L’aborto spontaneo si manifesta piuttosto frequentemente nei primi 180 giorni di gravidanza; i dati rilevano che una donna su quattro (circa il 25%) ne subisca uno. Eppure, la società sembra voler “nascondere” un fenomeno che, di fatto, è tutt’altro che raro.

“Come società, tendiamo a evitare di parlare in modo franco di argomenti scomodi, e l’aborto spontaneo fa parte di questi. Quando non sanno cosa dire, le persone spesso si affidano a luoghi comuni, con le migliori intenzioni. Affermazioni come: ‘Almeno sai che puoi rimanere incinta’, ‘È successo per una ragione’, ‘Ne avrai un altro’, ‘Forse il tuo corpo sapeva che qualcosa non andava’ e altre dichiarazioni simili non solo sono inutili, ma possono fare sentire alienata una persona che ha appena sperimentato una perdita devastante”.

Cosa fare, allora, di fronte a una donna che ha appena avuto un aborto spontaneo?

Chiedi alla persona come sta.
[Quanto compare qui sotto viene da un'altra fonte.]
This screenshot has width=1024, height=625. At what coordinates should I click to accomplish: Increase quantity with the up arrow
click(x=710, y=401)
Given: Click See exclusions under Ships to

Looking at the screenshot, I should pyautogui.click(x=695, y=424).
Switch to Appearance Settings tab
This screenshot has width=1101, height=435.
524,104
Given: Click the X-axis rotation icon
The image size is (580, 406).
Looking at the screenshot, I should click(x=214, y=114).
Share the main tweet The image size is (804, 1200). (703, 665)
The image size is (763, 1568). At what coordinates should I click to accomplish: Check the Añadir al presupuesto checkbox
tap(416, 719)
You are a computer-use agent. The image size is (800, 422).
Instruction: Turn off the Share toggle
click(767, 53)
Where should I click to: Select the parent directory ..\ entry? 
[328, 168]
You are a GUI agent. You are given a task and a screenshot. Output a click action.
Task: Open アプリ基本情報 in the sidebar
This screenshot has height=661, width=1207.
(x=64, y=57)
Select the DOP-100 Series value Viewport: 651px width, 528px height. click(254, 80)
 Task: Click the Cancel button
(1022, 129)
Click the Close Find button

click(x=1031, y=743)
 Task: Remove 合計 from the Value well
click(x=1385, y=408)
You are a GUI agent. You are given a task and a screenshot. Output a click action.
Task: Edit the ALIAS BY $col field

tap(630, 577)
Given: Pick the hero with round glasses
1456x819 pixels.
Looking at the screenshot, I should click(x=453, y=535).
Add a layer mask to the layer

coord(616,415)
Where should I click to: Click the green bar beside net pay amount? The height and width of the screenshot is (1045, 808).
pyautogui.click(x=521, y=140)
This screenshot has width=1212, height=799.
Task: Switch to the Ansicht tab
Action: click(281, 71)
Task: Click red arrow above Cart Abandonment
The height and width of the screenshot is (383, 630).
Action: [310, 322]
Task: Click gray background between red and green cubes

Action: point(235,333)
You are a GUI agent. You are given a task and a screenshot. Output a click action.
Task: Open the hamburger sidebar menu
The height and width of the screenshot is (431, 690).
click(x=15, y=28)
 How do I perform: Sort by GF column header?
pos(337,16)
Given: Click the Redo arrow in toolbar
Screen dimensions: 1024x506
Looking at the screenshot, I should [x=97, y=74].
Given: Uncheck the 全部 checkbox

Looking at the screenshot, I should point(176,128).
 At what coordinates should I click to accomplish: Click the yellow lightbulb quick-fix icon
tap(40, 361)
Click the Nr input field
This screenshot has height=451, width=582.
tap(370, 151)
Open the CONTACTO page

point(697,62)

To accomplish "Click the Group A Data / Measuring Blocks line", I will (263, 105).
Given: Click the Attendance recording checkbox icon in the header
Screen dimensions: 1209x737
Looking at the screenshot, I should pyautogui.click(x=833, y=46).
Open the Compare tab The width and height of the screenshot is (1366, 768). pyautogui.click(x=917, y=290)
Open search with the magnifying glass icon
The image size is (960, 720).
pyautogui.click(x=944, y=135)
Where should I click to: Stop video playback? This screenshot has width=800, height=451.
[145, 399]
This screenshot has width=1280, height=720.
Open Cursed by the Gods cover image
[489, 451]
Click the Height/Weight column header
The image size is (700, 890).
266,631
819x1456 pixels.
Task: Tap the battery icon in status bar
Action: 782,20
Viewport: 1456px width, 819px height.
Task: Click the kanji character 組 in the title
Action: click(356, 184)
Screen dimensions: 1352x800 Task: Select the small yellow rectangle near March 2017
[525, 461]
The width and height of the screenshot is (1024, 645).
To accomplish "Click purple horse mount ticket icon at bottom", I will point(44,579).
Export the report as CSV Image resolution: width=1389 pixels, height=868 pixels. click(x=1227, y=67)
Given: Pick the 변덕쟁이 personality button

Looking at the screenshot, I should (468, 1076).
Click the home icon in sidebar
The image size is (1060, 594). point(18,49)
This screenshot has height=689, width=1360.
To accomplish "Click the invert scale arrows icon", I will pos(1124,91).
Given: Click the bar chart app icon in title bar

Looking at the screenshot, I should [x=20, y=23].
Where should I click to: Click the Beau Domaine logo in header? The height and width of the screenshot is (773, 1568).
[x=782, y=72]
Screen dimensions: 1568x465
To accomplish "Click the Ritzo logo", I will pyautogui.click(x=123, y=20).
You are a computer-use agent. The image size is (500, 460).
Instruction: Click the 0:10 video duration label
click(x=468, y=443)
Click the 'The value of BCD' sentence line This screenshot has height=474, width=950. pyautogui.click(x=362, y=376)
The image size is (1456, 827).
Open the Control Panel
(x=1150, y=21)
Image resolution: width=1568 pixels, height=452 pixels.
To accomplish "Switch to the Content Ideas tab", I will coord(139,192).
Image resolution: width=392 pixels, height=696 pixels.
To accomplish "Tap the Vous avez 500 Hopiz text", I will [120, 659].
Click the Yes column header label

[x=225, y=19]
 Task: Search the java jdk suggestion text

Tieni la sua mano. Ascoltala. Dì la verità. Dì che sei dispiaciuto. Dille che non è colpa sua, che non ha fallito. Aiutala a ricordare che non é sola. Molte persone trovano conforto nel connettersi con altre che hanno sperimentato perdite simili. Trovare una comunità e parlare con un terapeuta esperto in perdite in gravidanza e infertilità può essere utile. Sfortunatamente, gli amici e i familiari non sempre sono le persone giuste con cui parlare subito. Potrebbero non padroneggiare il linguaggio o gli strumenti necessari per affrontare la discussione in modo che risulti utile. Ed è per questo che è meglio trovare altre persone che abbiano avuto esperienze simili e cercare terapeuti che sappiano davvero come offrire sostegno.

Il suo libro, racconta, è ispirato all’esperienza vissuta in prima persona nel 2012: “È stata una sorpresa, visto che ero già stata madre e avevo avuto una gravidanza normale e sana con il mio primo figlio. Non ero preparata a questa eventualità. La perdita mi ha colto di sorpresa e mi ha spinto a riflettere profondamente non solo sulla mia esperienza, ma anche su come la nostra cultura tratti lìaborto spontaneo. Da psicologa, ho avuto un punto di vista privilegiato che mi ha permesso di combinare la mia conoscenza professionale con la mia esperienza personale. Mi sono resa conto che c’era un grande bisogno di più risorse e conversazioni aperte sull’argomento. Il mio libro è diventato un modo per condividere non solo la mia storia, ma anche per dare voce a tante altre storie che spesso rimangono inascoltate. Ho voluto creare un movimento di consapevolezza, un invito alla comunità a parlare apertamente, sostenere e comprendere meglio coloro che attraversano queste esperienze difficili. Il libro è diventato un mezzo per rompere il silenzio e combattere lo stigma e la vergogna che troppo spesso, ancora, circondano l’aborto spontaneo”.